Choosing Between Object Storage and Local TSDB - datnguyendv/monitoring_tools GitHub Wiki

This guide helps you decide when to use object storage (e.g., S3, GCS) vs local time-series databases (TSDBs) for long-term metrics storage in observability stacks.

Overview

Monitoring stacks need long-term storage for metrics to support historical analysis, compliance, and reliability. There are two main approaches:

  • Object Storage: Cloud-native, durable, scalable
  • Local TSDB: Disk-based performance storage (e.g., Prometheus TSDB, VictoriaMetrics, Cortex chunks)

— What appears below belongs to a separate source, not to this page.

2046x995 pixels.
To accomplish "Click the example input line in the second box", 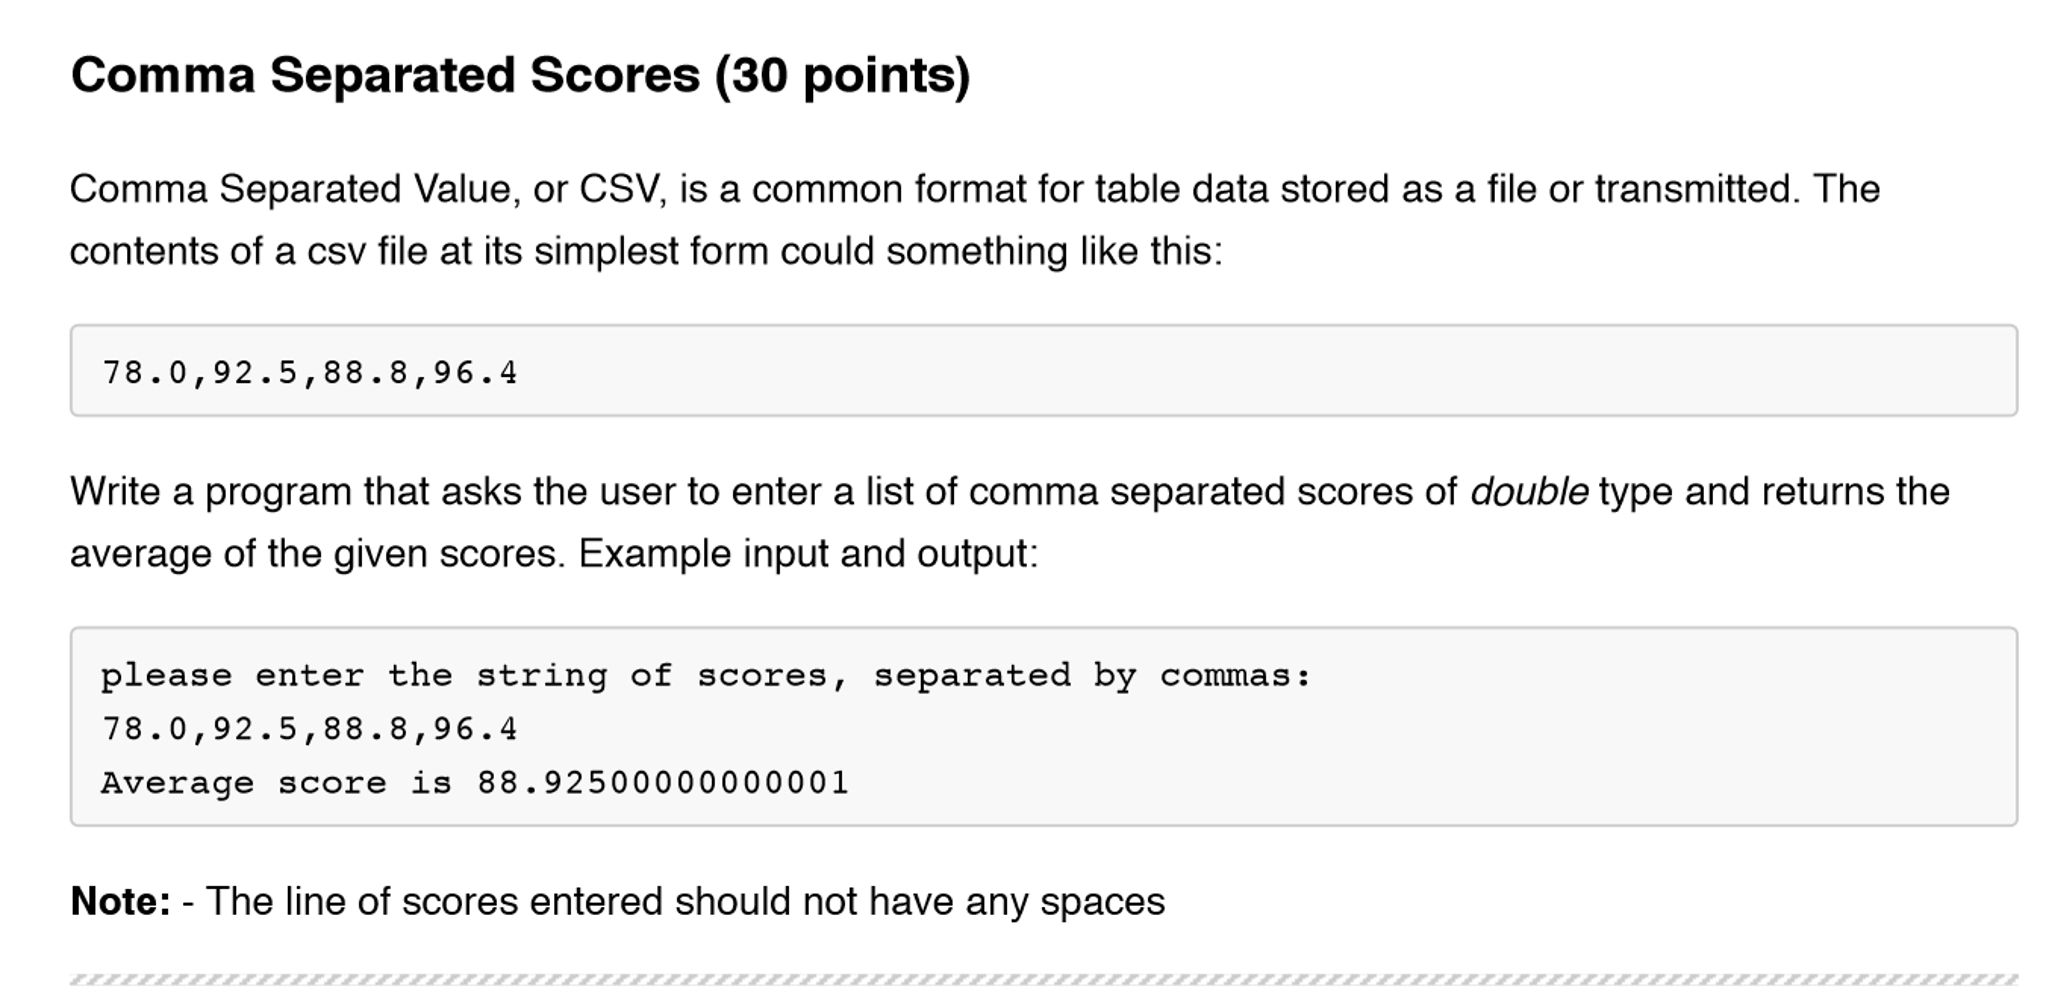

Object Storage (S3, GCS, Azure Blob)

Pros:

  • Infinite scalability
  • High durability (11 9s)
  • Ideal for cost-effective long-term retention (months–years)
  • Integrates natively with Thanos, Cortex, Mimir
  • Multi-region access possible

Cons:

  • Query latency is higher (cold data access)
  • Requires cache layers (e.g., Thanos Store Gateway index cache)
  • Complex architecture with more moving parts
  • Write-amplification due to chunk uploads

When to Use:

  • You have multi-cluster Prometheus and need a global view
  • Long-term storage >90 days
  • You're in cloud-native environments (Kubernetes, AWS/GCP)
  • You need cheap archival storage and can tolerate cold query latency

Local TSDB (e.g., VictoriaMetrics, Prometheus, TSDB on disk)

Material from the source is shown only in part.